Pricing & Availability
Ultra 2 is accessible to all users of Google One subscription, which costs $19.99/month and additionally provides unlimited Google Drive storage (2TB) and other Google workspace features. Users that already use enhanced Google Drive subscriptions, in effect, already use the premium Google One plan, which makes the additional price for AI Premium negligible.
For developers, API access is tiered. You get a free monthly quota (depending on your usage needs) and then pay $21.00 per million output tokens and $7.00 per million input tokens. Comparatively, GPT-4o and Anthropic (for Claude 3. Opus) charge $30/$10.
Google Workspace corporate customers can use Gemini Ultra 2 via Duet AI, which packages all AI-based features, including Deep Research, document summarization, and meeting intelligence. According to Google, Gemini Ultra 2 is being gradually rolled out to Google Workspace apps such as Docs, Sheets, and Slides, which is great news for enterprise users.
Another advantage of enterprise-level access to Gemini Ultra 2, which was requested by several customers in regulated industries, is the Data Region policy, which helps you specify regions of data processing for compliance reasons. As far as we know, only EU financial institutions would benefit from this feature.
Deep Research
By far the most impressive tool that came with Gemini Ultra 2 is Deep Research feature, which allows you to perform complex web researches without writing a line of code. It uses its massive memory capacity and internet connectivity to split your task into subtasks, search for information related to these subtasks on the Internet, synthesize results, and provide you with a comprehensive report with citations.

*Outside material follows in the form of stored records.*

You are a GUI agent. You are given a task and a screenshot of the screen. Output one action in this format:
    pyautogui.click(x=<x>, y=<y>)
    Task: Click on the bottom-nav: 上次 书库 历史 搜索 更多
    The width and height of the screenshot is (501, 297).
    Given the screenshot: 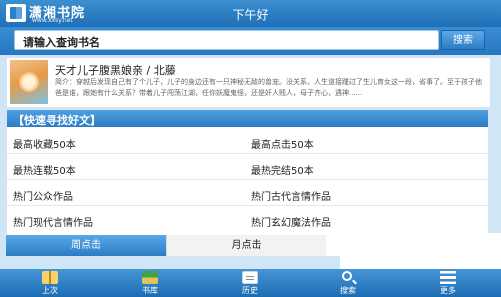 What is the action you would take?
    pyautogui.click(x=250, y=283)
    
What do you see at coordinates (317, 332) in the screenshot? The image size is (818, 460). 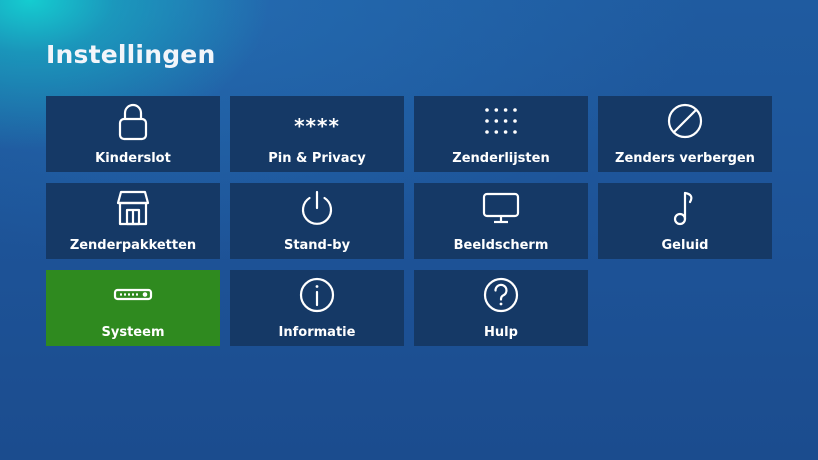 I see `tile-label: Informatie` at bounding box center [317, 332].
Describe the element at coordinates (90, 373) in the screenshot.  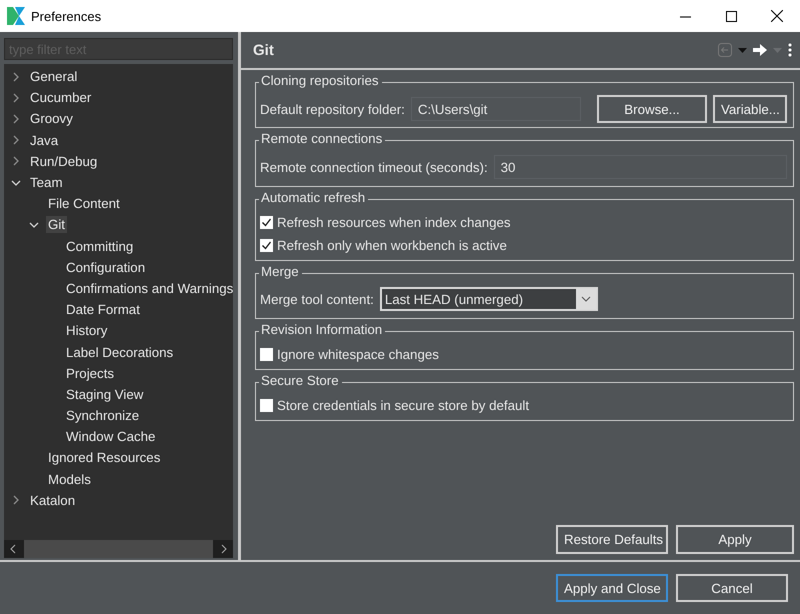
I see `tree-item: Projects` at that location.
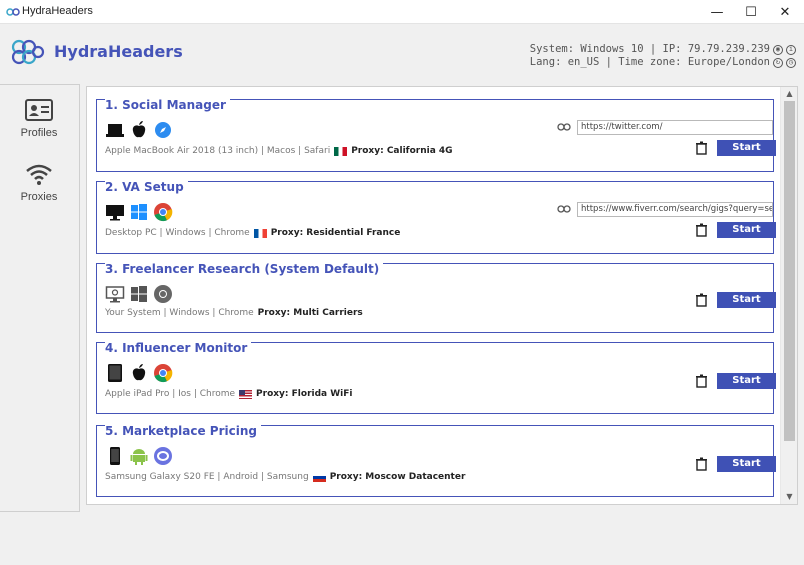 This screenshot has height=565, width=804. I want to click on usa-flag-icon, so click(246, 394).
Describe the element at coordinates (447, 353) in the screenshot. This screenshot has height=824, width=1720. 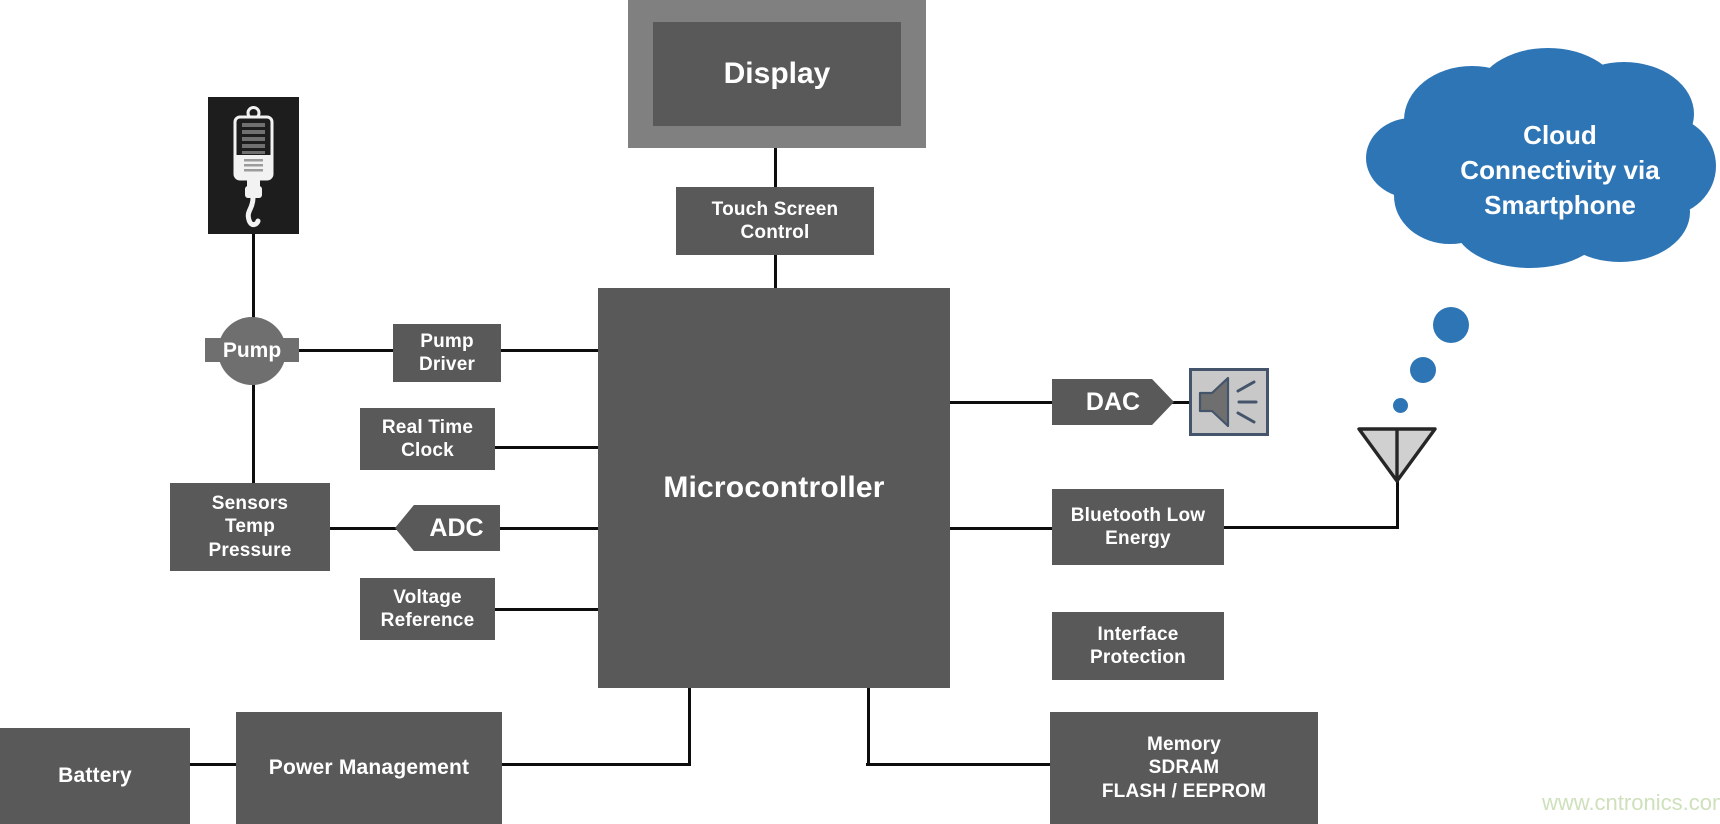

During our trials, this function performed impressively well, compiling reports of the kind that a junior analyst would typically need to devote two to four hours of work to. Of course, results are far from perfect: the selection of sources is skewed towards domain authority of these sources (rather than recent publications). Sometimes the synthesis algorithm misses disagreements between the sources it works with. Still, having all the basics on the subject covered is an excellent starting point for further in-depth investigation.
The system also has a robust citation system, which is quite rare in AI-driven products; all claims in the report are backed up with references, with a distinction between single-source claims and claims backed up by multiple sources made.
Conclusion
Gemini Ultra 2 is a remarkable AI update that advances the state-of-the-art in multimodal AI. Its video comprehension capabilities, combined with enormous context window, are groundbreaking. There is hardly anyone working with Google ecosystem extensively who should not consider trying this product.
Gemini Ultra 2 is not perfect – for example, it shows some latency on multimodal tasks, is verbose, and has a strong ecosystem lock-in. Nevertheless, this is a remarkable achievement in AI engineering that demonstrates what AI companies like Google are able to build today.